MATERIAL SUPPLIED
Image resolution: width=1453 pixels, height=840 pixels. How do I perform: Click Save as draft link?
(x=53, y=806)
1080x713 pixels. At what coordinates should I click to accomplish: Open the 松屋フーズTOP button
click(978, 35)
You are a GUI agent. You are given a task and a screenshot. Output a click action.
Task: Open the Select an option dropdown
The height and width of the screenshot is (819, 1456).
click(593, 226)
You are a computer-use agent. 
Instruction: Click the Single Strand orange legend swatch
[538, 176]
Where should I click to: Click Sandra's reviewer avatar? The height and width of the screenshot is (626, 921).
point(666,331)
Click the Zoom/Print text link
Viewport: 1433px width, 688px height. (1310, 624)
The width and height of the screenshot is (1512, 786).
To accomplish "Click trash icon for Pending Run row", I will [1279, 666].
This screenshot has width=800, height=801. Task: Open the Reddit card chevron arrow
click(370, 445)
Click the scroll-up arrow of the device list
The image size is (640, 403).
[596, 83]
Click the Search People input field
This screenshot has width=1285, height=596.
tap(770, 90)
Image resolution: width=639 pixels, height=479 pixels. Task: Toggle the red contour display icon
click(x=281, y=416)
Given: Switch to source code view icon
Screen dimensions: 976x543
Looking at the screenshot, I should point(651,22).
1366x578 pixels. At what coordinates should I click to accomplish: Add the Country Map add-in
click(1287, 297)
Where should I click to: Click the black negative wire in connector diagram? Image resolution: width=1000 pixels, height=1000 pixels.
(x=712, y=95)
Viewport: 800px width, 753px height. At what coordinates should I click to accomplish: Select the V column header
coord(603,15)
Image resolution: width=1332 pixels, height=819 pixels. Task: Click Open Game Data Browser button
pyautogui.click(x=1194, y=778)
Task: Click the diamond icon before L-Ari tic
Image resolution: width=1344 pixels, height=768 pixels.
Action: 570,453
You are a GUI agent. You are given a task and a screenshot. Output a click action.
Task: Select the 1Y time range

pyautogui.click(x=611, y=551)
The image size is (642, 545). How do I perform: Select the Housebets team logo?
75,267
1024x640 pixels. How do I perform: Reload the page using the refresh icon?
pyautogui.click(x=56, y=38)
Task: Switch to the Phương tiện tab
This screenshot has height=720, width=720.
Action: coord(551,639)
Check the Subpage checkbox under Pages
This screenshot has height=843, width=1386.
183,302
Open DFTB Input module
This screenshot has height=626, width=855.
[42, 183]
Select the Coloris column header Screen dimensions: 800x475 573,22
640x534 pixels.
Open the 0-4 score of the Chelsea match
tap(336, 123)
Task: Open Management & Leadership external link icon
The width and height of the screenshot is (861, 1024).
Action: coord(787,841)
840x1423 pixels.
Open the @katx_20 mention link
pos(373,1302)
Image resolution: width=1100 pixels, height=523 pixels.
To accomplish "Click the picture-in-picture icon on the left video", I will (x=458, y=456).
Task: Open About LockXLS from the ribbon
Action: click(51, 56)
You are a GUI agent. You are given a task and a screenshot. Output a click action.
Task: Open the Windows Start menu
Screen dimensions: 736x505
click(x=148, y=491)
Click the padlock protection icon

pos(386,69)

TASK GOAL
The range runs from the line with "This screenshot has height=843, width=1386." to the last line of the entries above, both included. Restate it word for word.

RESULT FOR THIS EXERCISE
This screenshot has height=843, width=1386.
183,302
Open DFTB Input module
This screenshot has height=626, width=855.
[42, 183]
Select the Coloris column header Screen dimensions: 800x475 573,22
640x534 pixels.
Open the 0-4 score of the Chelsea match
tap(336, 123)
Task: Open Management & Leadership external link icon
The width and height of the screenshot is (861, 1024).
Action: coord(787,841)
840x1423 pixels.
Open the @katx_20 mention link
pos(373,1302)
Image resolution: width=1100 pixels, height=523 pixels.
To accomplish "Click the picture-in-picture icon on the left video", I will (x=458, y=456).
Task: Open About LockXLS from the ribbon
Action: click(51, 56)
You are a GUI agent. You are given a task and a screenshot. Output a click action.
Task: Open the Windows Start menu
Screen dimensions: 736x505
click(x=148, y=491)
Click the padlock protection icon

pos(386,69)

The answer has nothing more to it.